**PAGE TEXT**
⁂
Outage of the connector service and APC component for Phrase TMS (EU) and Phrase TMS (US) between March 15 08:00 PM CET and March 17 04:49 AM CET
Incident Report for Phrase
Postmortem

Introduction

We would like to share more details about the events that occurred with Phrase between 8:00 PM CEST on March 15, 2024 and 4:49 AM CEST on March 17, 2024 which led to a gradual outage of the connector service, APCs and CJs, and what Phrase engineers are doing to prevent these issues from happening again.

Timeline

8:00 PM CEST on March 15, 2024: Deployed wrong configuration to production.

7:30 PM CEST on March 16, 2024: First connector instance became unavailable.

0:00 AM CEST on March 17, 2024: Second connector instance became unavailable.

2:35 AM CEST on March 17, 2024: Incident created.

4:50 AM CEST on March 17, 2024: Manually created mount target; connector instances became available.
⁂
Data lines
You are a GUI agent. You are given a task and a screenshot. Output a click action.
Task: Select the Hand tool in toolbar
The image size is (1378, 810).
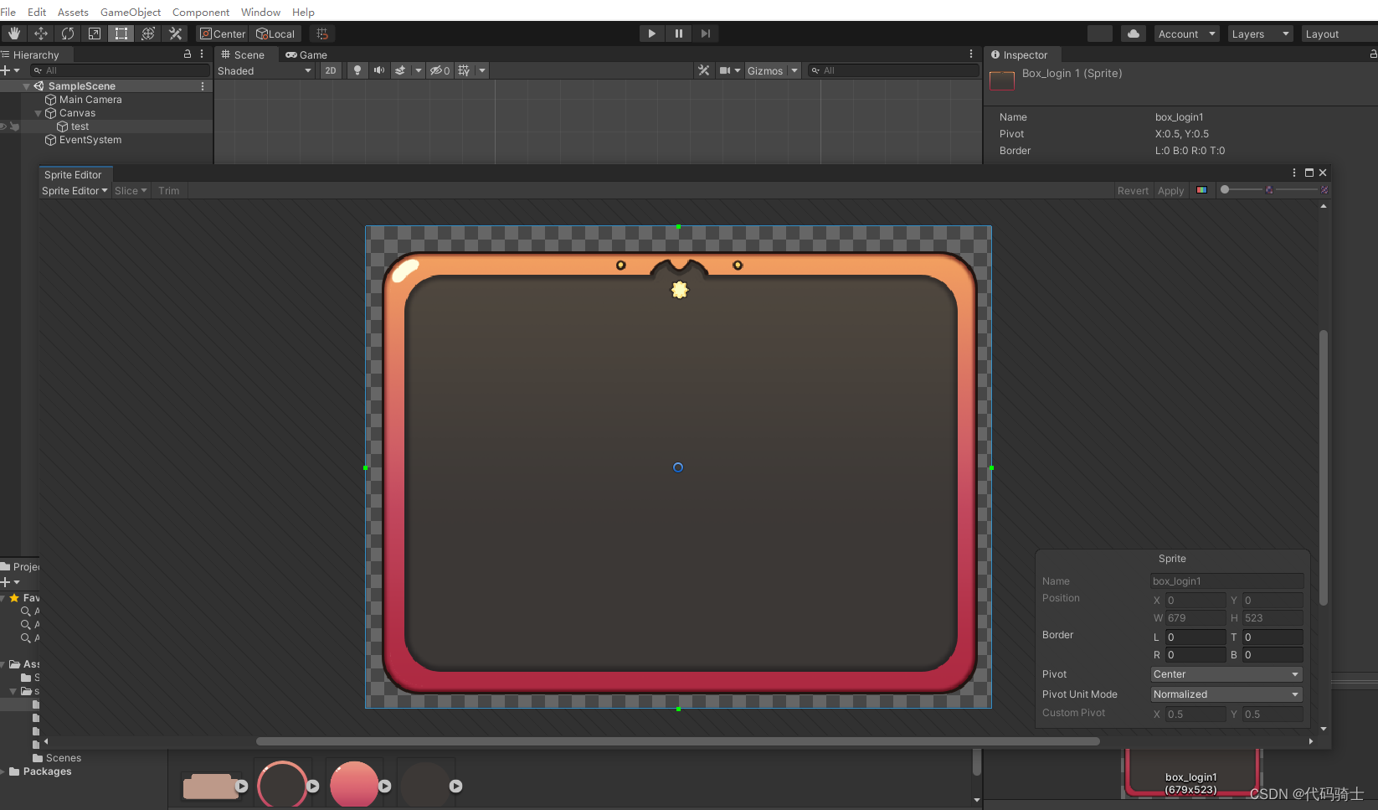click(x=14, y=34)
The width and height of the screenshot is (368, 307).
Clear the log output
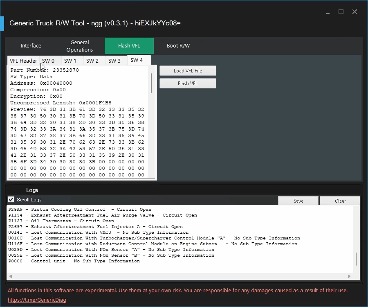click(340, 201)
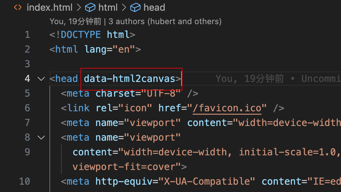Click the X-UA-Compatible attribute value
Screen dimensions: 341x192
tap(206, 181)
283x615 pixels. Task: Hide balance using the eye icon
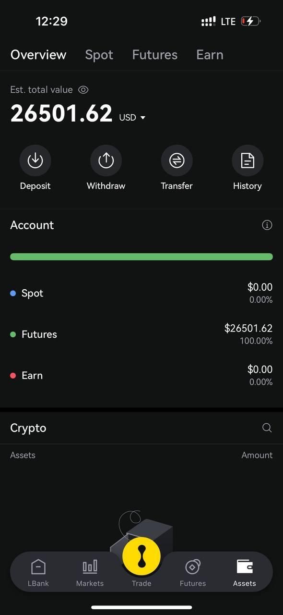[x=83, y=90]
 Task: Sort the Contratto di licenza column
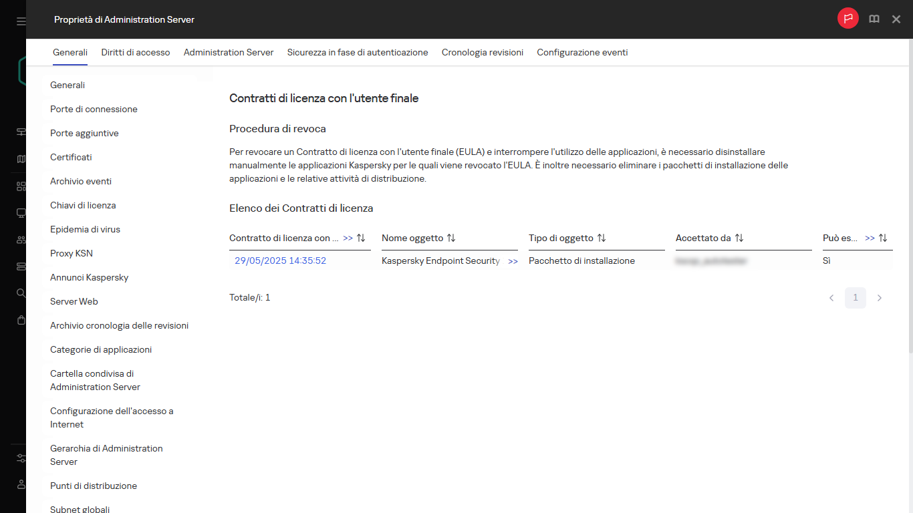(x=361, y=238)
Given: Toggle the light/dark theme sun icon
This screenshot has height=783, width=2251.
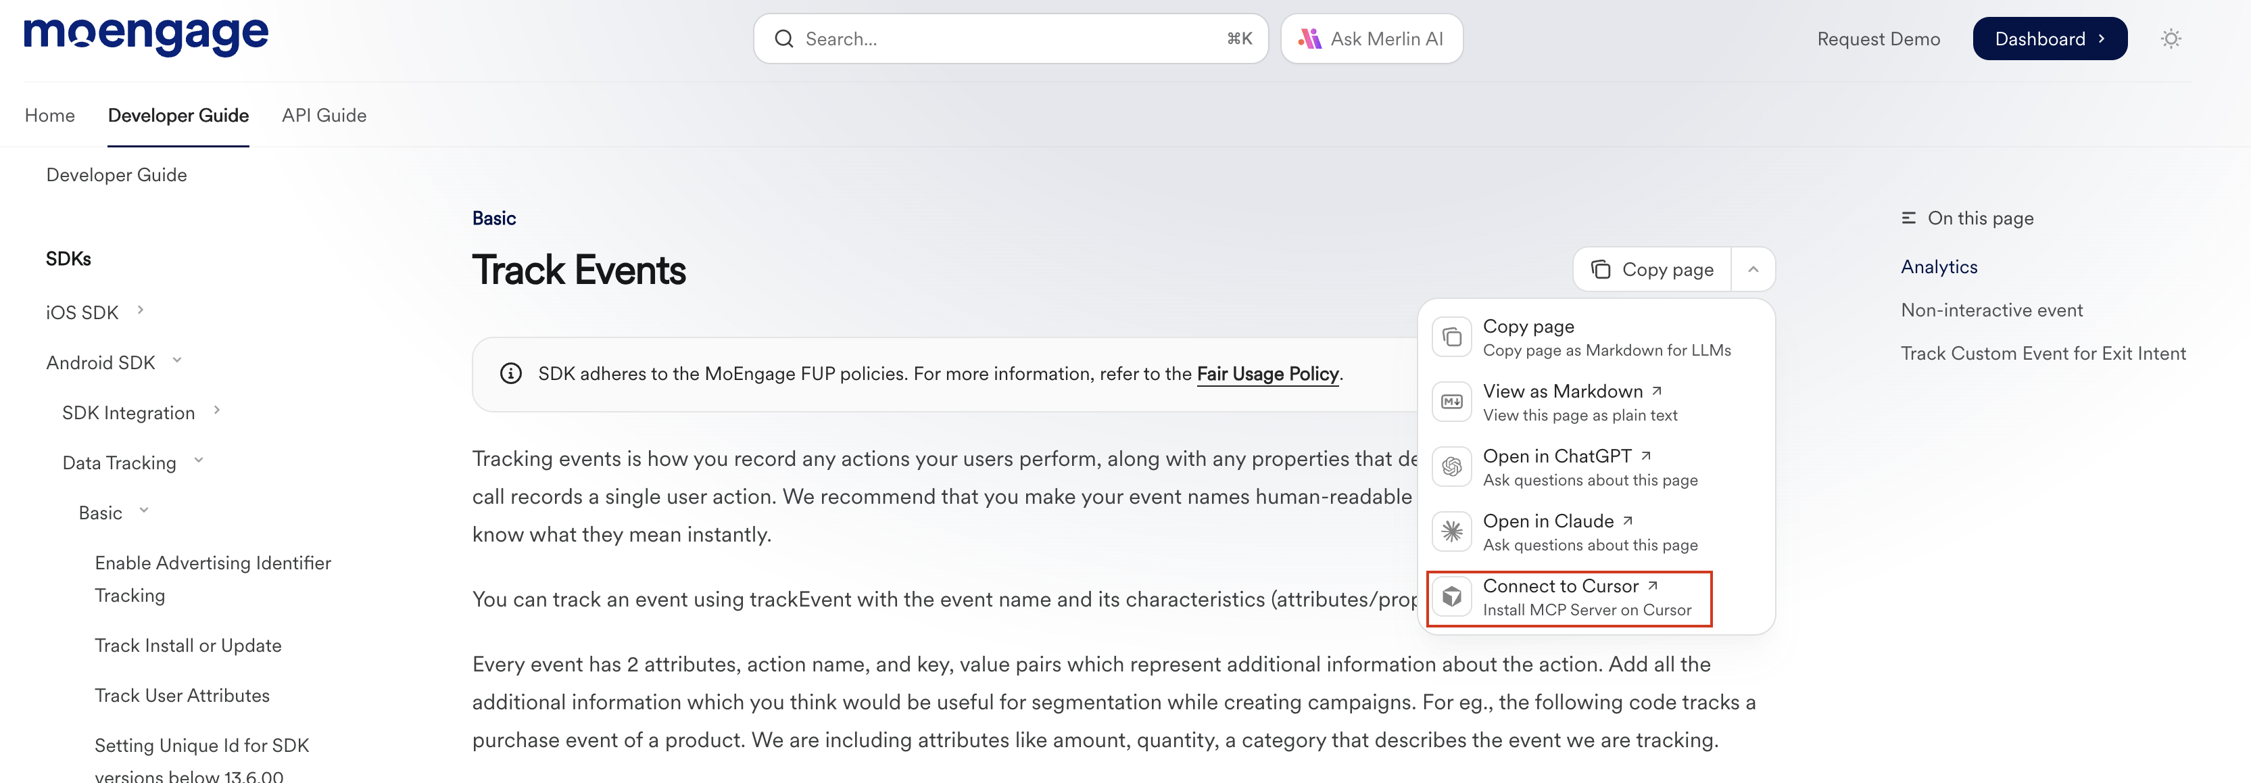Looking at the screenshot, I should 2171,38.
⁂
**SET TASKS**
1. Output the passage of the outage postmortem verbatim, beginning at the words "0:00 AM CEST" and stopping after the words "instances became available.".
2. Go on with the outage postmortem from the point where it ends.

**ANSWERS**
1.
0:00 AM CEST on March 17, 2024: Second connector instance became unavailable.

2:35 AM CEST on March 17, 2024: Incident created.

4:50 AM CEST on March 17, 2024: Manually created mount target; connector instances became available.

2.
10:34 PM CEST on March 18, 2024: Permanent long term solution prepared and applied.

Root Cause

The root cause of the incident was the inadvertent removal of the mount target associated with the Amazon Elastic File System (EFS) volume during the cleanup process following the migration from Amazon EC2 to Amazon EKS. This occurred due to the existing implementation of the EFS module which determined the mount target subnet based on the subnet of the provisioned EC2 instance. With the removal of the EC2 instances during the cleanup process, the mount target subnet information was no longer valid leading to the unintentional removal of the mount target. As a result, the EFS volume and its access point remained intact but inaccessible due to the absence of the necessary mount target causing connector service outage.

Actions to Prevent Recurrence

Alter the existing EFS module to ensure keeping mount target resources even without explicitly running an EC2 instance.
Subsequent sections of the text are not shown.